(Questions to answer)
a) In the excerpt on outpatient burn care, what may patients use to clean the burn?
b) Decide whether each statement agrees with the excerpt on outpatient burn care. Answer yes or no, and quote the deciding words. (i) Small superficial burns managed in this setting call for a sterile technique. (ii) Soaking dressings in lukewarm tap water may lessen the pain of removing them. (iii) The frequency of wound cleansing and dressing change is settled.
c) From the excerpt on outpatient burn care, reproduce the passage from "Wound cleansing and dressing techniques" up to and including "and mild soap.".

=== Excerpt ===

Components of outpatient burn care include the following: [11]

  • Patient and family education

  • Wound cleansing

  • Choice of topical or membrane dressing [39]

  • Pain control

  • Early return instructions

  • Follow-up clinic visits

  • Long-term follow-up care

Wound cleansing and dressing techniques must be taught to the person who changes the dressings. Ideally, document this instruction.

The choice of the many medications or membranes to place on burn wounds remains unclear, but certain basic principles apply to all situations. Gently clean the wound of debris and exudate on a regular basis. This usually requires daily removal of accumulated exudate and topical medications. Small superficial burns managed in this setting present a low risk of infection, thus, a clean rather than sterile technique is reasonable. Patients may clean the burn with lukewarm tap water and mild soap.

Soaking dressings in lukewarm tap water may decrease the pain associated with their removal. Gently cleanse the wound with a gauze or clean washcloth, inspect for signs of infection, pat dry with a clean towel, and re-dress the patient. To manage infections promptly, teaching the patient and family to return promptly if they notice erythema, swelling, increased tenderness, odor, or drainage is important. The frequency of wound cleansing and dressing change is debated, but most small burns are managed adequately with daily cleansing and dressing.

Wound dressing, whether one is using topical medication or a wound membrane, should provide 4 benefits, including (1) prevention of wound desiccation, (2) control of pain, (3) reduction of wound colonization and infection, and (4) prevention of added trauma to the wound. [40] Most topical dressings for outpatient use have a viscous carrier that prevents wound desiccation and a broader antibacterial spectrum that reduces wound colonization. The addition of a gauze wrap minimizes soiling of both clothing and unburned skin and protects the wound from the external environment. A large number of excellent agents are available.

=== Supplied entries ===

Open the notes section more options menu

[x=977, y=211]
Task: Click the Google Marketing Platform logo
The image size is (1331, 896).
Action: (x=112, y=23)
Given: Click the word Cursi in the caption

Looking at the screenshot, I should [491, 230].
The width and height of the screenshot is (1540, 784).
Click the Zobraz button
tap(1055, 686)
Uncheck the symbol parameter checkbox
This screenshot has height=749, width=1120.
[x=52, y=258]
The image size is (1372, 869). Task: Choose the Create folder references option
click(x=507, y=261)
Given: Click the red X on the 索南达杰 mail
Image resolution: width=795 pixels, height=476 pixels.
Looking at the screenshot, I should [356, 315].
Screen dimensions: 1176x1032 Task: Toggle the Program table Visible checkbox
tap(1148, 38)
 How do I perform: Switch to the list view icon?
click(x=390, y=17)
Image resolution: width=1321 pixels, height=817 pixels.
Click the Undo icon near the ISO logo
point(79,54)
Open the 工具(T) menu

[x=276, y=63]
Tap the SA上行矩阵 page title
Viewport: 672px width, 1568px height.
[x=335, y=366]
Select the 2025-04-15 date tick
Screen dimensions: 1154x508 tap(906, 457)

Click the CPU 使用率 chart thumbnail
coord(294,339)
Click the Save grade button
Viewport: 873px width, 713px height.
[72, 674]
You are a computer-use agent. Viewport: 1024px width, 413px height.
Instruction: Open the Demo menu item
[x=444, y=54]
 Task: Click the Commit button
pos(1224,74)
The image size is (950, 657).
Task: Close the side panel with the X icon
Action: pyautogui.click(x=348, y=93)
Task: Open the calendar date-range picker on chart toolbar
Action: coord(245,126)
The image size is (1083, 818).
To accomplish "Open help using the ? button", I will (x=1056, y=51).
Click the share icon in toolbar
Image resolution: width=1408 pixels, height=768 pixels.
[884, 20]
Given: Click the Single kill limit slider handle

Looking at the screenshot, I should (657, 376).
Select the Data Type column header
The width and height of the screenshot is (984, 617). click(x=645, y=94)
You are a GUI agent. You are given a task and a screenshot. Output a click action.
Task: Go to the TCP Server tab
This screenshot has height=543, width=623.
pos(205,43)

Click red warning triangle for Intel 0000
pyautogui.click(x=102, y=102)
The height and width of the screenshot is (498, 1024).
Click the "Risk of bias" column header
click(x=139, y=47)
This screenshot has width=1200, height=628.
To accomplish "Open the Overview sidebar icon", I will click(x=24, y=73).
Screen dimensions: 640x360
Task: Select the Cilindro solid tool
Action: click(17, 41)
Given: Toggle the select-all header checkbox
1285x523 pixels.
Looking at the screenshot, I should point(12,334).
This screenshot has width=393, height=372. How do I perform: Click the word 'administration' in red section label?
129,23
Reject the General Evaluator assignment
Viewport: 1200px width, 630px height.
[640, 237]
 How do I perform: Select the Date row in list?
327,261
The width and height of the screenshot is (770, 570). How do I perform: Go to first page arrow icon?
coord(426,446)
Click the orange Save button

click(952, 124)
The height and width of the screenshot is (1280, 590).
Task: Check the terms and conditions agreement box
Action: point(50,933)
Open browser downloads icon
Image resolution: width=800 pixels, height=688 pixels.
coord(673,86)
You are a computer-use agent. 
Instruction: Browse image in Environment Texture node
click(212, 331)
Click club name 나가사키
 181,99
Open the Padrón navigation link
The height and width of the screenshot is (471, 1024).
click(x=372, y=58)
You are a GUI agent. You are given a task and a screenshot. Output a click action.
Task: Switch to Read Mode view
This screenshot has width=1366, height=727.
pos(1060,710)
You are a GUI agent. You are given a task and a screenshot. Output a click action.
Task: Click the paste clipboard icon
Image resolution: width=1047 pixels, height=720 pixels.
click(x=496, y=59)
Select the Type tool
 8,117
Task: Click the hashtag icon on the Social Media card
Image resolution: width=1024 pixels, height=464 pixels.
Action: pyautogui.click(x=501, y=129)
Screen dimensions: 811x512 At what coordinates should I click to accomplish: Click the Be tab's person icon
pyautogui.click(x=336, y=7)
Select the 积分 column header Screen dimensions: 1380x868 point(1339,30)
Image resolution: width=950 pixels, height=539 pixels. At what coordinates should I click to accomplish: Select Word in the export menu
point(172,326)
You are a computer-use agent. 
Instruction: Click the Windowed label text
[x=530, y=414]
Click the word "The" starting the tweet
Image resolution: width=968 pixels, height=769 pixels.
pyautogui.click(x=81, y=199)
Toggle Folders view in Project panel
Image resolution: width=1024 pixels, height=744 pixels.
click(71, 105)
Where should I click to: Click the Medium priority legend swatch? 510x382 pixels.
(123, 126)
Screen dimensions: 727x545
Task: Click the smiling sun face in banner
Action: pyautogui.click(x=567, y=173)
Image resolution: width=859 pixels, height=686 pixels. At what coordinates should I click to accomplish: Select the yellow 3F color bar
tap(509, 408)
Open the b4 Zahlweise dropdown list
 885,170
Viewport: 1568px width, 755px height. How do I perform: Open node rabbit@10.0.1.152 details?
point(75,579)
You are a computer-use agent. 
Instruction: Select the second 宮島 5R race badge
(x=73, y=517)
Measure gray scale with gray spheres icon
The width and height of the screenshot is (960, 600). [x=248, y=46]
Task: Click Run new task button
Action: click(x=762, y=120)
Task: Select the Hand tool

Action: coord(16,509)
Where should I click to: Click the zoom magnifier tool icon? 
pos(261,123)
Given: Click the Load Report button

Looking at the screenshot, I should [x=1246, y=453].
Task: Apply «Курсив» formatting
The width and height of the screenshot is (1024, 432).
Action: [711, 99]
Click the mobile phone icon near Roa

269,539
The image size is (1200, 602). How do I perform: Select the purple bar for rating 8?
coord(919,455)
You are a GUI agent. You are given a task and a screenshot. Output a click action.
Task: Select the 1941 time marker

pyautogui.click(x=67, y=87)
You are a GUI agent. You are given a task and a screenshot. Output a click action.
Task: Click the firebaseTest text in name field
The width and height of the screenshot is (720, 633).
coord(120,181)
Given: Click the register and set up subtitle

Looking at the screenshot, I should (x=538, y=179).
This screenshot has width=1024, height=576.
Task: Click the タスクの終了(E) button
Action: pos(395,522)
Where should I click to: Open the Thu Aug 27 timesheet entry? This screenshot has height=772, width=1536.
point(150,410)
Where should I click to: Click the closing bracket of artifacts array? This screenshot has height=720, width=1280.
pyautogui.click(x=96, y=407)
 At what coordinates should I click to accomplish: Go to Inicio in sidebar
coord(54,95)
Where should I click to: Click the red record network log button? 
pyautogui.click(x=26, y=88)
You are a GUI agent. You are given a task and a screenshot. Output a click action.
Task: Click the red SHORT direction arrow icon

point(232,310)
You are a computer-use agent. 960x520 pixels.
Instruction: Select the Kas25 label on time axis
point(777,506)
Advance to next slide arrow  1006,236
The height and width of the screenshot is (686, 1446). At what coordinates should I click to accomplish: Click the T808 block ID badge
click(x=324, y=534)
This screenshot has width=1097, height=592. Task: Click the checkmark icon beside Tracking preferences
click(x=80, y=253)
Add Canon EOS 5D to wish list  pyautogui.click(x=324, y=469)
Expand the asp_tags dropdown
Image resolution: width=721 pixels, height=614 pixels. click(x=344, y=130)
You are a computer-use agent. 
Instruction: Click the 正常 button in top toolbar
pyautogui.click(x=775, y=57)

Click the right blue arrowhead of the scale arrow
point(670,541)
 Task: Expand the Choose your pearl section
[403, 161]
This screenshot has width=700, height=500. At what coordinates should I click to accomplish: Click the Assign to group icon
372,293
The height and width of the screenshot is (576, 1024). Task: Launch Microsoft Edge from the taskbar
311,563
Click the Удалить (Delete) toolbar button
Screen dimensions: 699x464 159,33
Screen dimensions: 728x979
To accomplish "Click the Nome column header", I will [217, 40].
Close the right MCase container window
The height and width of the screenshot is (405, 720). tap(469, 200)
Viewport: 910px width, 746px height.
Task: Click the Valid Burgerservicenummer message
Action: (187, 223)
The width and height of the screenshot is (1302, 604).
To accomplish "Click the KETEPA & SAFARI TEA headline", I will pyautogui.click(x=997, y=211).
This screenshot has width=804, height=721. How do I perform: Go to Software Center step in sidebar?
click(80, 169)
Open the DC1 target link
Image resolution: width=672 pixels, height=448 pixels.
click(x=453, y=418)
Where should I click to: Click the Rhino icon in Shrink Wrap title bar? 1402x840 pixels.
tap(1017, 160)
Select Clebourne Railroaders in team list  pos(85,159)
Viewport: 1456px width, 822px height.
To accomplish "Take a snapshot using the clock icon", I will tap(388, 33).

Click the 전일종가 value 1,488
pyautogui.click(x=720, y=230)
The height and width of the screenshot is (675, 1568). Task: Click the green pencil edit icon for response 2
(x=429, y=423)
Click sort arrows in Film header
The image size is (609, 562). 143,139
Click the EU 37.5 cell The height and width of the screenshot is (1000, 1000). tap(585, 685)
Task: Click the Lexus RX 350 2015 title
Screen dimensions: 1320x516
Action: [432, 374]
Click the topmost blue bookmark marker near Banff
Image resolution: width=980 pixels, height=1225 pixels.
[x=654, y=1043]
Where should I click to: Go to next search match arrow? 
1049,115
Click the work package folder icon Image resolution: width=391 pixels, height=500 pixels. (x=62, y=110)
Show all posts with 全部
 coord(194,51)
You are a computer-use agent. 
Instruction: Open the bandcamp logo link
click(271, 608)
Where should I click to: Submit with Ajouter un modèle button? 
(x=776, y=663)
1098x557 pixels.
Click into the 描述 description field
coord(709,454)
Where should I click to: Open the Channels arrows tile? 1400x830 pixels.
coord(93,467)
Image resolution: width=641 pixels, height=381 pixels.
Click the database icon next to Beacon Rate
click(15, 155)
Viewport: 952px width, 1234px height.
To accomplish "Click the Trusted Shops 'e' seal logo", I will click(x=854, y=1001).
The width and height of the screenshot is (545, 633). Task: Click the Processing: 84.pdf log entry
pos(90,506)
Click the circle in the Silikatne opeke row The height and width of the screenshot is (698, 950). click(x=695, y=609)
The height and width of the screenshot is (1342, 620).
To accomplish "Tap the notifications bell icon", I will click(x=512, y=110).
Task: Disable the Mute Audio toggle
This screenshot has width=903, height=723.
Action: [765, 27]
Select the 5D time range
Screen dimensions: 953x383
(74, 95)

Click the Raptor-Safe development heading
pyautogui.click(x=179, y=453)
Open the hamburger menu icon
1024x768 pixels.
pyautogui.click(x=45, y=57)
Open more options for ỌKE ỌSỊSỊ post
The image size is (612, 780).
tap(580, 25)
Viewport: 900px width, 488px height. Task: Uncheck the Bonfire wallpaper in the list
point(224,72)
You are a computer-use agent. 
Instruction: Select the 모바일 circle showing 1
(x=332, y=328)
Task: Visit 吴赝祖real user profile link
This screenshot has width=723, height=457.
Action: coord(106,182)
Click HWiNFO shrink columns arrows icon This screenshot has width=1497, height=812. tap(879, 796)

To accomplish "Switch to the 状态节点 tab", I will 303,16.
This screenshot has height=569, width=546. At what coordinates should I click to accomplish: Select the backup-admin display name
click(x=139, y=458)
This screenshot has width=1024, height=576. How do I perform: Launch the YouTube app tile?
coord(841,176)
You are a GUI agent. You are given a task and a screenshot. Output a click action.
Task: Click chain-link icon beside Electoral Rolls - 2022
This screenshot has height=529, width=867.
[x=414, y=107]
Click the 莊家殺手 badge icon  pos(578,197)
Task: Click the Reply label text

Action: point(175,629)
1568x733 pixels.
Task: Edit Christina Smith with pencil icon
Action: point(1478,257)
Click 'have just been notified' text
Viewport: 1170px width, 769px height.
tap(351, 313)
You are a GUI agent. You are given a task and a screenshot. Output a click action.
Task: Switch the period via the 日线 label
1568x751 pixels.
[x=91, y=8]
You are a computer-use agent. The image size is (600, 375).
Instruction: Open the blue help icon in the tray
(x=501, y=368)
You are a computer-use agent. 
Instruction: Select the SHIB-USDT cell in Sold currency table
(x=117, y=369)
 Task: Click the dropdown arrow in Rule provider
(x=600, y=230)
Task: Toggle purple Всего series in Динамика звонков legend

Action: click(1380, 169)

===

(Results by task)
a) Lukewarm tap water and mild soap.

b)
(i) No: "a clean rather than sterile technique is reasonable"
(ii) Yes: "Soaking dressings in lukewarm tap water may decrease the pain associated with their removal"
(iii) No: "The frequency of wound cleansing and dressing change is debated"

c)
Wound cleansing and dressing techniques must be taught to the person who changes the dressings. Ideally, document this instruction.

The choice of the many medications or membranes to place on burn wounds remains unclear, but certain basic principles apply to all situations. Gently clean the wound of debris and exudate on a regular basis. This usually requires daily removal of accumulated exudate and topical medications. Small superficial burns managed in this setting present a low risk of infection, thus, a clean rather than sterile technique is reasonable. Patients may clean the burn with lukewarm tap water and mild soap.